● Requirements: Write out again, word for word, the lines below that begin with the line containing "Image resolution: width=947" and run through the line containing "Action: point(312,70)".

◆ ◆ ◆ ◆ ◆ ◆ ◆

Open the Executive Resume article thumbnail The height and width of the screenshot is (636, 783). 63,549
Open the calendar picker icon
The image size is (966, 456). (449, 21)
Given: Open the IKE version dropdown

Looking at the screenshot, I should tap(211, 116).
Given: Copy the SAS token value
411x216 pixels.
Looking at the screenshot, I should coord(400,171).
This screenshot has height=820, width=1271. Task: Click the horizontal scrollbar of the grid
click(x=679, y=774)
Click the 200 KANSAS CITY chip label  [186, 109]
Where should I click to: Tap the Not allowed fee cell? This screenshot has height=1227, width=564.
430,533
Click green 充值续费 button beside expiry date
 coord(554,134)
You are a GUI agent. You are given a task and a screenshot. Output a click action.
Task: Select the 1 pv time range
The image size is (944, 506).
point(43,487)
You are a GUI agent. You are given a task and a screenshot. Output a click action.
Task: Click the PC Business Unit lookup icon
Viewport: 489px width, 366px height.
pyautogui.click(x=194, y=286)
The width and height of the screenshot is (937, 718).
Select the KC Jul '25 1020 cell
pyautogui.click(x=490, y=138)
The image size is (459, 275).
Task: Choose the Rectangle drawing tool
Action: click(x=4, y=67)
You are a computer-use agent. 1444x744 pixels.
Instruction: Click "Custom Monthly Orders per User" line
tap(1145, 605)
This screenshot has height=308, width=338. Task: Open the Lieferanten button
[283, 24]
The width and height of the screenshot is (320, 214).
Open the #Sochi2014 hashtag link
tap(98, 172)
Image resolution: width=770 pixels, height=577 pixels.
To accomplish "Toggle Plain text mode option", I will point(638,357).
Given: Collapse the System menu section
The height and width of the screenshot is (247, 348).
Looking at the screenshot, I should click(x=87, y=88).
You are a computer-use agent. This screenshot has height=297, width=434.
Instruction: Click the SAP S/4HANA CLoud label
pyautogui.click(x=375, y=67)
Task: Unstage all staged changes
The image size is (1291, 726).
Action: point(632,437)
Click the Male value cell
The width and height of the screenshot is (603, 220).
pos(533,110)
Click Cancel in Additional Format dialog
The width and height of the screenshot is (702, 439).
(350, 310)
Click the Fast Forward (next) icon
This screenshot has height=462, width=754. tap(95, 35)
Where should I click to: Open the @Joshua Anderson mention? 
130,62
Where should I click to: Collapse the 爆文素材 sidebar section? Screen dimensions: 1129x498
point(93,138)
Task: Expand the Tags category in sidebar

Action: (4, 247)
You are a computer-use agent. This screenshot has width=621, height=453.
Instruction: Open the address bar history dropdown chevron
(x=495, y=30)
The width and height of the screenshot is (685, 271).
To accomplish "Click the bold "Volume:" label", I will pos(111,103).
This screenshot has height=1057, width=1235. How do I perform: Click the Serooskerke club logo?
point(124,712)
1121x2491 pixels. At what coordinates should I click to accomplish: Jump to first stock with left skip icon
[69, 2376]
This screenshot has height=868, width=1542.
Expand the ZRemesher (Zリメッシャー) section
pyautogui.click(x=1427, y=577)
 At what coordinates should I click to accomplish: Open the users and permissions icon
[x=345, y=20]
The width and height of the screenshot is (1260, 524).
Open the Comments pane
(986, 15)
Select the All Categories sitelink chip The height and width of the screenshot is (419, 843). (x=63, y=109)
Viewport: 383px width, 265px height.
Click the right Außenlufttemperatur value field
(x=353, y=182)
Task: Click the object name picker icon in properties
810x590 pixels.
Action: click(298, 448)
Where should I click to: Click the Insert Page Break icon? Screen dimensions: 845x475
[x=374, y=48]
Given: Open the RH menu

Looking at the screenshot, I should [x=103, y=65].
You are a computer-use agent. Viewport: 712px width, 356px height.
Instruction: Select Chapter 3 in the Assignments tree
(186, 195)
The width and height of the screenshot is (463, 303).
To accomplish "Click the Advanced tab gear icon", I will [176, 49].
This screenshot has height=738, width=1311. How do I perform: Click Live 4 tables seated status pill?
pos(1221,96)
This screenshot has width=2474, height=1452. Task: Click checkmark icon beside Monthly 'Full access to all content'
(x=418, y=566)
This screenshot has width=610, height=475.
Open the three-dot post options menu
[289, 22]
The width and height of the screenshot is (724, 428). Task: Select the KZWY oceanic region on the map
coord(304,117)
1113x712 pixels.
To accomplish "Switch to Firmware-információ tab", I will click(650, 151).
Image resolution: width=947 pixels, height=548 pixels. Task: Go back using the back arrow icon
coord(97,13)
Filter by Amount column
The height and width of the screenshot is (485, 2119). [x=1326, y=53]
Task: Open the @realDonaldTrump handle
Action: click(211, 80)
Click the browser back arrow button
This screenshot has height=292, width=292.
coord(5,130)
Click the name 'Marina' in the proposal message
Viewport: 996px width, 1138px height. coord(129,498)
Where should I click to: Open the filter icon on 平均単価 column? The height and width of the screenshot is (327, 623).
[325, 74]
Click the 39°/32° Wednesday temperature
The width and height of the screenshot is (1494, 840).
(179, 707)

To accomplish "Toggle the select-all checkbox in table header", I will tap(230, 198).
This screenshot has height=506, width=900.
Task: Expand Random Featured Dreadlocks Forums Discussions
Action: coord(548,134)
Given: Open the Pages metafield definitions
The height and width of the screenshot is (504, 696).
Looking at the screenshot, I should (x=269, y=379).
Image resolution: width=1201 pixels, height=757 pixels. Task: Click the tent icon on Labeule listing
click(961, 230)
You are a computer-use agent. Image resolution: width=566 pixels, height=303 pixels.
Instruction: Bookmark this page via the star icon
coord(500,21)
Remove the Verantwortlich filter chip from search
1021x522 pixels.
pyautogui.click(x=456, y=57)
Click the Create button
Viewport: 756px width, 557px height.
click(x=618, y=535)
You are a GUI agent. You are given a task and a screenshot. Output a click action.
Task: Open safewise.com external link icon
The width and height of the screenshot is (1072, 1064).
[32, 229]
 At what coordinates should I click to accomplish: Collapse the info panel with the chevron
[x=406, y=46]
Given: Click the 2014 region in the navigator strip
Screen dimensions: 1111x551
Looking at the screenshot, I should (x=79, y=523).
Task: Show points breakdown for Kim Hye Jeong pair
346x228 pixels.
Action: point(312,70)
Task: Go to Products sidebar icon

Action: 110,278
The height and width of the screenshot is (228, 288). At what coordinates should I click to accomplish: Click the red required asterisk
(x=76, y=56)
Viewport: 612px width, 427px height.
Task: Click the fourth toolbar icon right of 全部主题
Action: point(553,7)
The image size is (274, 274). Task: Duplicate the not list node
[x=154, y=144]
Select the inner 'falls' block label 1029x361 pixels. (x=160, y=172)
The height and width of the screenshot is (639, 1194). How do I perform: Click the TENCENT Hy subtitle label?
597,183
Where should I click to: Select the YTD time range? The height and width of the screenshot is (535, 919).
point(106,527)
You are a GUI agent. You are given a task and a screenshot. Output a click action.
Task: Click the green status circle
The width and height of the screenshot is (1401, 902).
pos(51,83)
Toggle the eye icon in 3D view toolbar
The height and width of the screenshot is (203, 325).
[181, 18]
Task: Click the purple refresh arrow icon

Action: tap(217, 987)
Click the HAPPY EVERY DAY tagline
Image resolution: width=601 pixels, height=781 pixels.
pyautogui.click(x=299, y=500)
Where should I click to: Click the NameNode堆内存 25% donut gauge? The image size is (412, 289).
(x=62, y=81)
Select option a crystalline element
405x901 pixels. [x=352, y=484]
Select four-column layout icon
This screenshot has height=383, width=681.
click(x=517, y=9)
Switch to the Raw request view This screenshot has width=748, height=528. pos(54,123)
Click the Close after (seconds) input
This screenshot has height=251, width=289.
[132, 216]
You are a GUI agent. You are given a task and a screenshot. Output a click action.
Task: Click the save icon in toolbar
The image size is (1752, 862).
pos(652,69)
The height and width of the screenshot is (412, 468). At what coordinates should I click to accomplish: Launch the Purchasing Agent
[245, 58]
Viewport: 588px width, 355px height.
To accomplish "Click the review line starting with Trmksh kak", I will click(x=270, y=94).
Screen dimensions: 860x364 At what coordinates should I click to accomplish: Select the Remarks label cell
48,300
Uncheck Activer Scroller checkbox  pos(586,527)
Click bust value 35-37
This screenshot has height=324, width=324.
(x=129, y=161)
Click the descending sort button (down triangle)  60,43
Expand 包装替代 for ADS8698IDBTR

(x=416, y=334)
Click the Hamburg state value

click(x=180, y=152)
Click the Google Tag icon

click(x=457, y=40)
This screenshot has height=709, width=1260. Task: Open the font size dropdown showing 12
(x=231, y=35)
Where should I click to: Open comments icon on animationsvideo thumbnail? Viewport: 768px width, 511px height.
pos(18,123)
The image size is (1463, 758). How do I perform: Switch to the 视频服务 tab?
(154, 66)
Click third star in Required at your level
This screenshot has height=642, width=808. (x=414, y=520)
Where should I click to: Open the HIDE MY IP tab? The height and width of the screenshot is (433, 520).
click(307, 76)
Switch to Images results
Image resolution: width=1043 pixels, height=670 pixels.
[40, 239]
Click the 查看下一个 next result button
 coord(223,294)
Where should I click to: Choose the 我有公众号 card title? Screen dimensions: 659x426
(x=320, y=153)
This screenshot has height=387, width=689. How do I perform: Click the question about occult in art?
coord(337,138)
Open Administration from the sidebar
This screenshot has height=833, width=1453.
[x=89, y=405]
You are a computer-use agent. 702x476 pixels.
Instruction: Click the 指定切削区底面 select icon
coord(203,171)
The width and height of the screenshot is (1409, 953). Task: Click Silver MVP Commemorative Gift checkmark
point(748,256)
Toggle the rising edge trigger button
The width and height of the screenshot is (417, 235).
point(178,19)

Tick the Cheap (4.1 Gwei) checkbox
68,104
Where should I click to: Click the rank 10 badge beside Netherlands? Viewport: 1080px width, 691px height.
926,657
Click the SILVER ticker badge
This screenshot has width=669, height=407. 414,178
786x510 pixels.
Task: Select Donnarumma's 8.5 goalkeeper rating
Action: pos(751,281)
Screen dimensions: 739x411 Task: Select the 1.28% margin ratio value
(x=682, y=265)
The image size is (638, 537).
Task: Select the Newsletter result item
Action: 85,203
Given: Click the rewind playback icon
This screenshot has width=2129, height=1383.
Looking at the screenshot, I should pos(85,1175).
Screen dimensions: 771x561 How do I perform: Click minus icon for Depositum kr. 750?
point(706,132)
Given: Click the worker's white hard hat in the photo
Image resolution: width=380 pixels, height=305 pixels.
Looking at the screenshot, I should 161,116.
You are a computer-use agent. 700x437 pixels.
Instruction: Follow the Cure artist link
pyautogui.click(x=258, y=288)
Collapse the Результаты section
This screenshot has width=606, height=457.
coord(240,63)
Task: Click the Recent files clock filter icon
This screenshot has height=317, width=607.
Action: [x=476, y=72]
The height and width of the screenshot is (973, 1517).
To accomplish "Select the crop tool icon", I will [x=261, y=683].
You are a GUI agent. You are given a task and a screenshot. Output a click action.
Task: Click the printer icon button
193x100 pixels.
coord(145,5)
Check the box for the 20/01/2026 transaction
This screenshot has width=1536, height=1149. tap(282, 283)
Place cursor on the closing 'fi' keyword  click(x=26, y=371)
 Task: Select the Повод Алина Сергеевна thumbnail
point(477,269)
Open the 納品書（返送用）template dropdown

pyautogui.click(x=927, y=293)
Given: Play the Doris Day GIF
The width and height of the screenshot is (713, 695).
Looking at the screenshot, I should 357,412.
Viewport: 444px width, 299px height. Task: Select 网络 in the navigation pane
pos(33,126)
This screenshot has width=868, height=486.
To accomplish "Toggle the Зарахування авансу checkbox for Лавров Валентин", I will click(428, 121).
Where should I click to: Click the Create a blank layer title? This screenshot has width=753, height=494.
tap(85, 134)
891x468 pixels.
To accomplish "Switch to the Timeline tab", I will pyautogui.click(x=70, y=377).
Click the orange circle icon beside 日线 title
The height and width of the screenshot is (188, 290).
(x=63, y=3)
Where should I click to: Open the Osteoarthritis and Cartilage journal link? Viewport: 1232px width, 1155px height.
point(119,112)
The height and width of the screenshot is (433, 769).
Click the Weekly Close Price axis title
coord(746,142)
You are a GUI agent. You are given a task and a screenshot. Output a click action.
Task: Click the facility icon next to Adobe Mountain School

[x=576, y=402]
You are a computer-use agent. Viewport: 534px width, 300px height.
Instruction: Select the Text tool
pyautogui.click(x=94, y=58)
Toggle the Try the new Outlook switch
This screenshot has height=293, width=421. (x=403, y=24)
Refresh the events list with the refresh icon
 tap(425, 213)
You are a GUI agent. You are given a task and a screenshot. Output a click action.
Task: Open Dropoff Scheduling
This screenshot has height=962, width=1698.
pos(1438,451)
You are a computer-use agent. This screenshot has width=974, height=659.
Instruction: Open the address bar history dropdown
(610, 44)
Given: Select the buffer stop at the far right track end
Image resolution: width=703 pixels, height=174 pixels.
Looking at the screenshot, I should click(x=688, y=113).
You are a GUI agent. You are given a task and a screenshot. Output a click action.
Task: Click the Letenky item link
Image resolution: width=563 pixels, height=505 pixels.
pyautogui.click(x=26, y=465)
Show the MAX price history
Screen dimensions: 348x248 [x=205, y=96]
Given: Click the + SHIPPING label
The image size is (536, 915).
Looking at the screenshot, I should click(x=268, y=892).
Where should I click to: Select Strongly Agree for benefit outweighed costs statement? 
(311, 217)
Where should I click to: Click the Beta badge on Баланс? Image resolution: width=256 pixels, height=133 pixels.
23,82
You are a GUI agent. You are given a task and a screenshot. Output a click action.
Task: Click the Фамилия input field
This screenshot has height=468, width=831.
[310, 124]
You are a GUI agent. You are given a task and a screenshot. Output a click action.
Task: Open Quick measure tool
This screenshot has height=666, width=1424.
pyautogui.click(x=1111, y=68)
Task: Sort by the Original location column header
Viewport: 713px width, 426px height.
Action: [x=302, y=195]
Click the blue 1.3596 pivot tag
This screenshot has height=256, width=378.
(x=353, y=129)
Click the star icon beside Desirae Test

◆ ◆ ◆ ◆ ◆ ◆ ◆

● Output for this exercise:
Image resolution: width=947 pixels, height=548 pixels. Task: Go back using the back arrow icon
coord(97,13)
Filter by Amount column
The height and width of the screenshot is (485, 2119). [x=1326, y=53]
Task: Open the @realDonaldTrump handle
Action: click(211, 80)
Click the browser back arrow button
This screenshot has height=292, width=292.
coord(5,130)
Click the name 'Marina' in the proposal message
Viewport: 996px width, 1138px height. coord(129,498)
Where should I click to: Open the filter icon on 平均単価 column? The height and width of the screenshot is (327, 623).
[325, 74]
Click the 39°/32° Wednesday temperature
The width and height of the screenshot is (1494, 840).
(179, 707)

To accomplish "Toggle the select-all checkbox in table header", I will tap(230, 198).
This screenshot has height=506, width=900.
Task: Expand Random Featured Dreadlocks Forums Discussions
Action: coord(548,134)
Given: Open the Pages metafield definitions
The height and width of the screenshot is (504, 696).
Looking at the screenshot, I should (x=269, y=379).
Image resolution: width=1201 pixels, height=757 pixels. Task: Click the tent icon on Labeule listing
click(961, 230)
You are a computer-use agent. Image resolution: width=566 pixels, height=303 pixels.
Instruction: Bookmark this page via the star icon
coord(500,21)
Remove the Verantwortlich filter chip from search
1021x522 pixels.
pyautogui.click(x=456, y=57)
Click the Create button
Viewport: 756px width, 557px height.
click(x=618, y=535)
You are a GUI agent. You are given a task and a screenshot. Output a click action.
Task: Open safewise.com external link icon
The width and height of the screenshot is (1072, 1064).
[32, 229]
 At what coordinates should I click to accomplish: Collapse the info panel with the chevron
[x=406, y=46]
Given: Click the 2014 region in the navigator strip
Screen dimensions: 1111x551
Looking at the screenshot, I should (x=79, y=523).
Task: Show points breakdown for Kim Hye Jeong pair
346x228 pixels.
Action: point(312,70)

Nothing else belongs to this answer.